Specializes in ICU. Has 6 years experience.

I don't think you were being unprofessional at all. If anything he was unprofessional. Our job as nurses is to act as a patient advocate- you did that. You advocated for the correct test, and when you did not get what you needed you simply notified the patient that you weren't able to answer his concerns without the information that you needed. I would think it was unethical/unprofessional if you told the patient everything was fine, knowing that testing was incomplete.

I don't think you were unprofessional, either. But your approach would not have been the way I would've done it. I go with the 1 strike you're out rule. If a physician isn't receptive to my concerns and I feel that it would affect my license, I then take it up with management to handle.

llg, PhD, RN

Specializes in Nursing Professional Development. Has 44 years experience.

I agree with NuGuy. While you were not "unprofessional," you didn't handle it in the politically best way. I am not sure exactly how I would have handled it -- as that would depend on my assessment of the specific individuals involved, my previous experiences with this particular physician, etc. But whenever I am going to step on a doc's toes, I get very careful -- and make sure I am handling the politics wisely.

I definitely would have alerted my supervisor to a potentially risky, sensitive situation -- and sought his/her advice for how I was going to handle it.

HouTx, BSN, MSN, EdD

Specializes in Critical Care, Education. Has 35 years experience.

Good grief. Hopefully, OP has some written standards to rely on when it comes to genetic testing. If not, this should be the next step. But, I certainly don't believe that it is unprofessional to expect our physician colleagues to enforce the expected standards of practice. Are we supposed to give them a pass because they just aren't feeling it?

Your actions sound very reasonable and professional. That physician is the one who should be ashamed of his behavior. Hopefully your manager understands.

klone, MSN, RN

Specializes in Women's Health/OB Leadership. Has 15 years experience.

Luckily, you have your example of "unprofessionalism" in writing in the form of that email you sent to the OB and his nurse. If your manager has questions about whether or not you were out of line, you can just show her that email.

Lo and behold, who's patient has abnormal results and has been referred to hematology? No thanks needed...but that's mostly because I didn't get any. LOL.

You did well. Good job. Whether you should've been more diplomatic or approached the manager kind of depends on the work culture and personalities. If you don't regularly work with that doctor, it's hard to gauge how much to push or when to involve others. But you weren't rude and you got it done, so congrats. Glass of wine now?

WestCoastSunRN, MSN, CNS

Specializes in CVICU, MICU, Burn ICU. Has 25 years experience.

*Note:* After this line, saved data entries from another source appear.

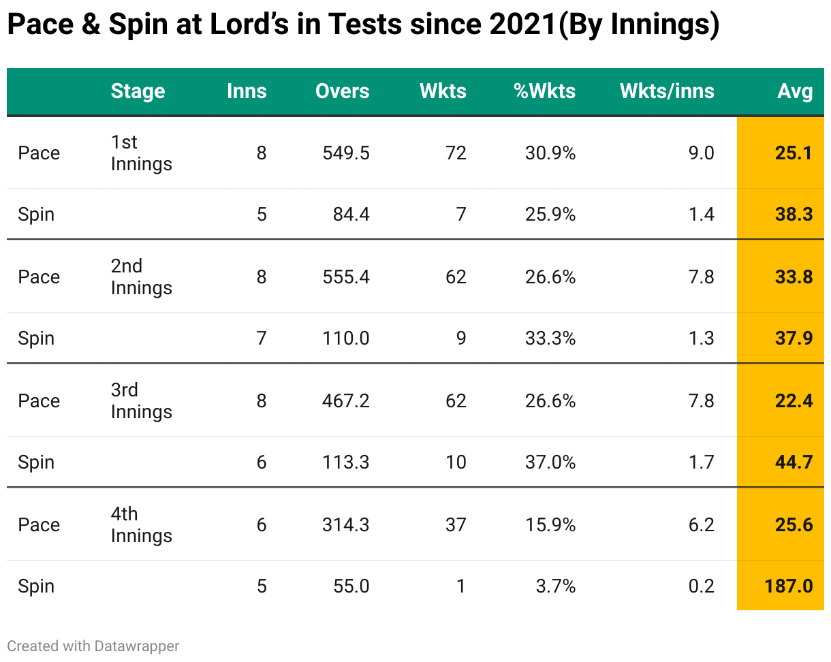Click the 1st Innings stage label
Viewport: 831px width, 662px height.
point(141,153)
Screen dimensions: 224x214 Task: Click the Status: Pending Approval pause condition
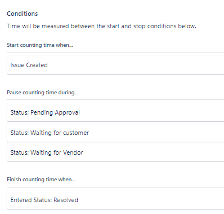pos(115,112)
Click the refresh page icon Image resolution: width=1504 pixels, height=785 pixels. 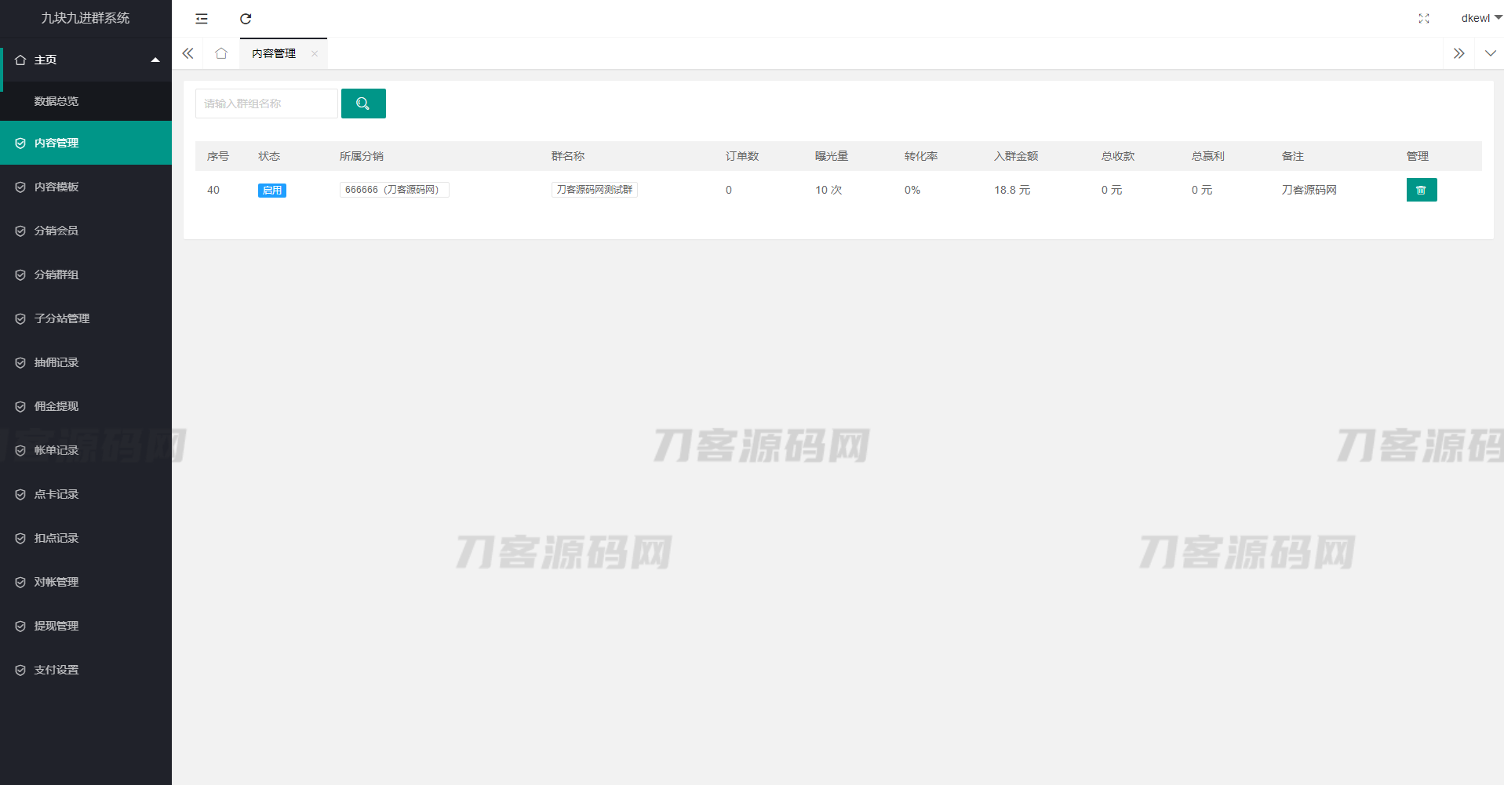tap(246, 19)
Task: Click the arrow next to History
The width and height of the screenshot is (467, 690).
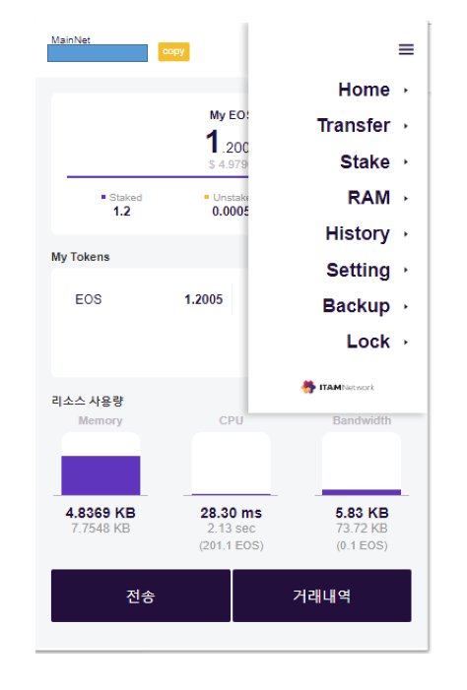Action: coord(406,234)
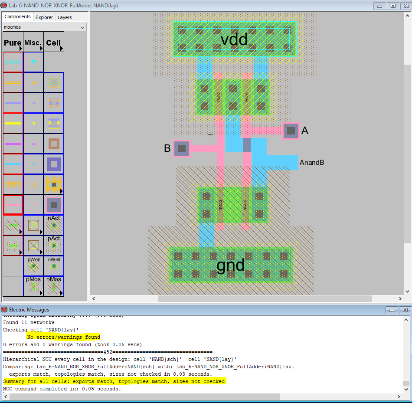Select the pink polysilicon arc in the palette
Image resolution: width=412 pixels, height=403 pixels.
tap(13, 205)
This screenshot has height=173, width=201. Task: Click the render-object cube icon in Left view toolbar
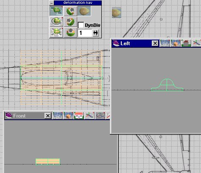[x=176, y=43]
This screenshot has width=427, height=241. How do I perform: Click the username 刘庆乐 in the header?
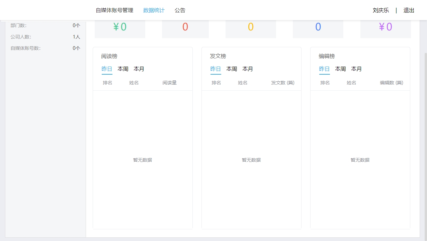381,10
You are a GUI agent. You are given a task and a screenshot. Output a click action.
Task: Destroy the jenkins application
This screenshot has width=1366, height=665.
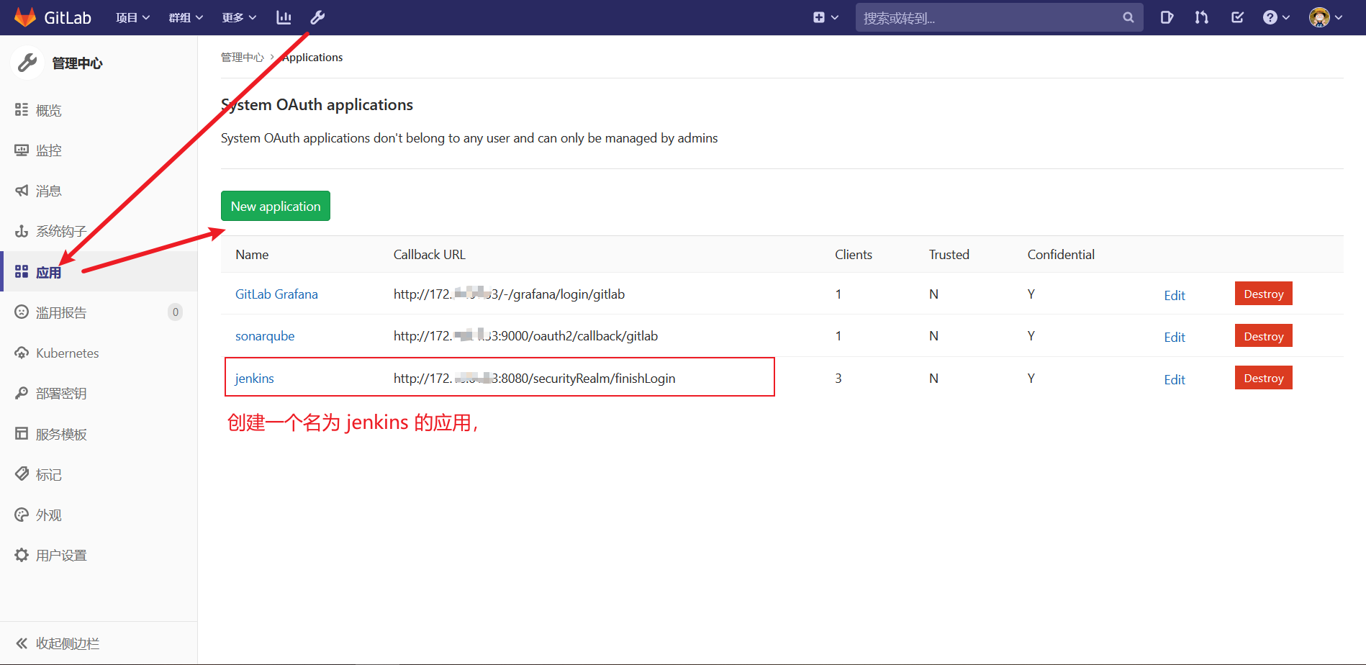(x=1263, y=378)
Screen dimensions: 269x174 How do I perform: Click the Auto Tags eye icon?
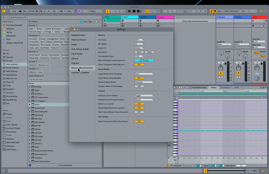pyautogui.click(x=81, y=22)
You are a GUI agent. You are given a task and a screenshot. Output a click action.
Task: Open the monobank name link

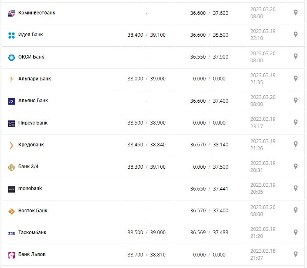tap(30, 188)
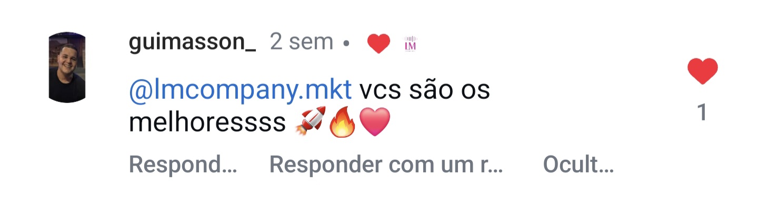Unlike the comment with large red heart
Screen dimensions: 758x216
point(703,71)
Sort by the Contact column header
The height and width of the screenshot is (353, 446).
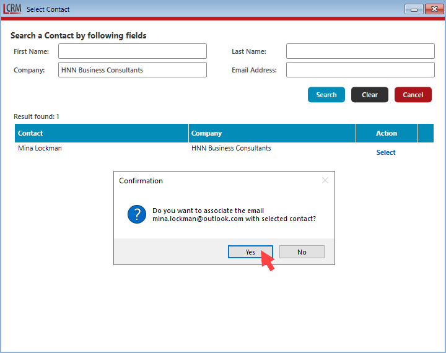[x=102, y=133]
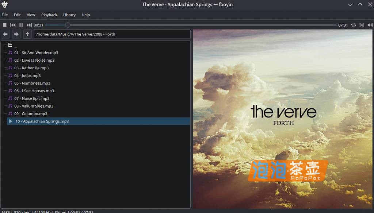The height and width of the screenshot is (213, 374).
Task: Navigate up a directory with the up arrow
Action: [27, 34]
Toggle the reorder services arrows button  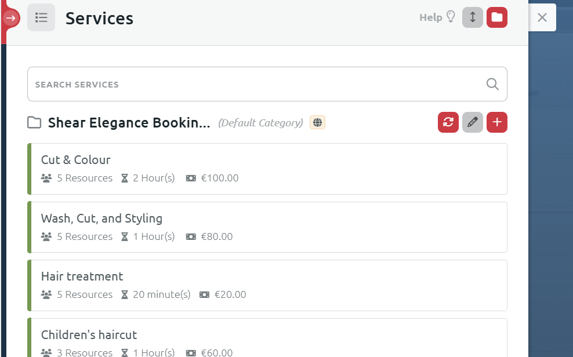point(472,17)
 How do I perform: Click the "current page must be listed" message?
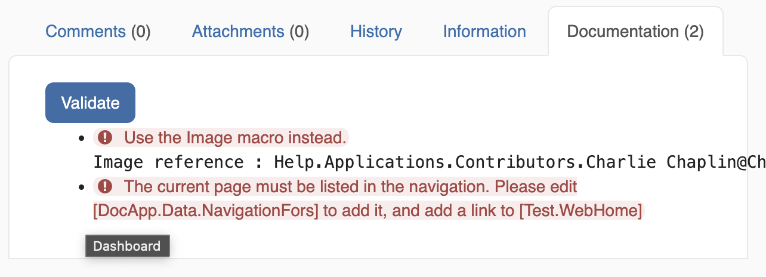click(x=351, y=187)
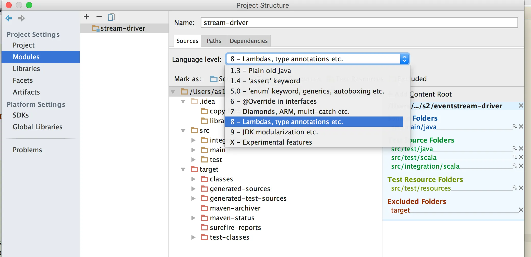Click the copy module icon
The width and height of the screenshot is (531, 257).
point(112,17)
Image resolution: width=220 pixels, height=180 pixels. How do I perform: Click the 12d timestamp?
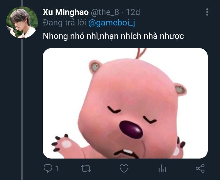pyautogui.click(x=133, y=12)

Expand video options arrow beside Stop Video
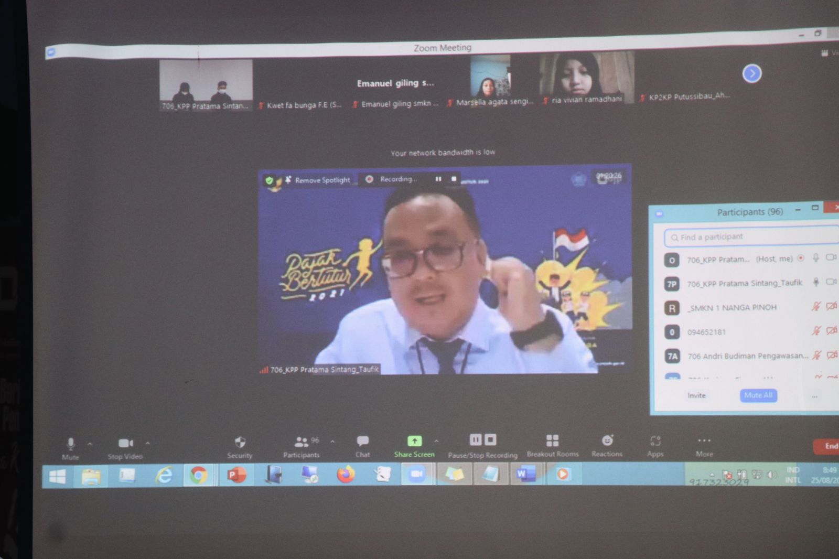[148, 443]
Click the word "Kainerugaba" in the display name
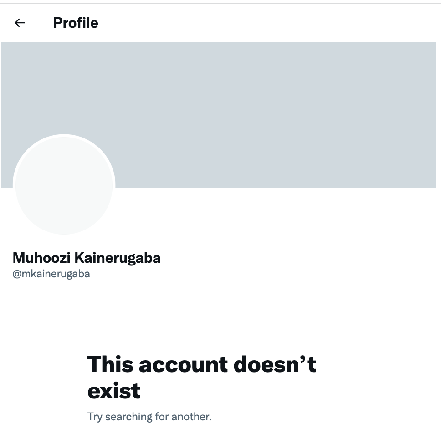Screen dimensions: 441x439 tap(117, 258)
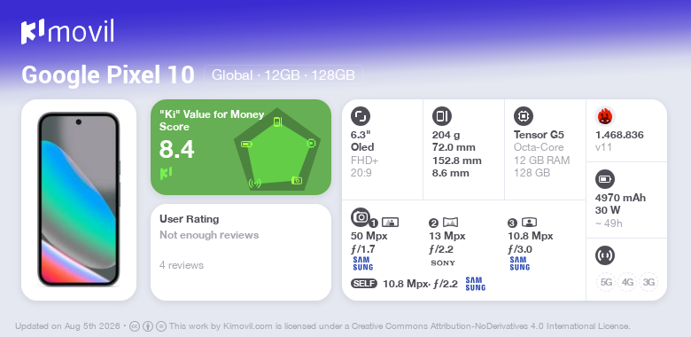Click the main camera icon
The width and height of the screenshot is (691, 337).
click(361, 217)
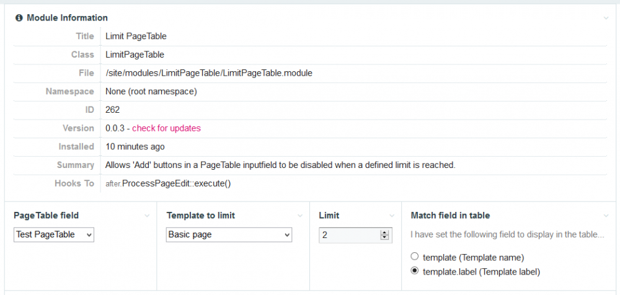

Good catch! Sometimes we have to escalate things. It's never fun, but part of the job.

Meriwhen, ASN, BSN, MSN, RN

Specializes in Psych ICU, addictions.

Lo and behold, who's patient has abnormal results and has been referred to hematology? No thanks needed...but that's mostly because I didn't get any. LOL.

And hell will probably freeze over before that MD thanks you and/or even admits that you were right. Because that's how a lot of MDs are.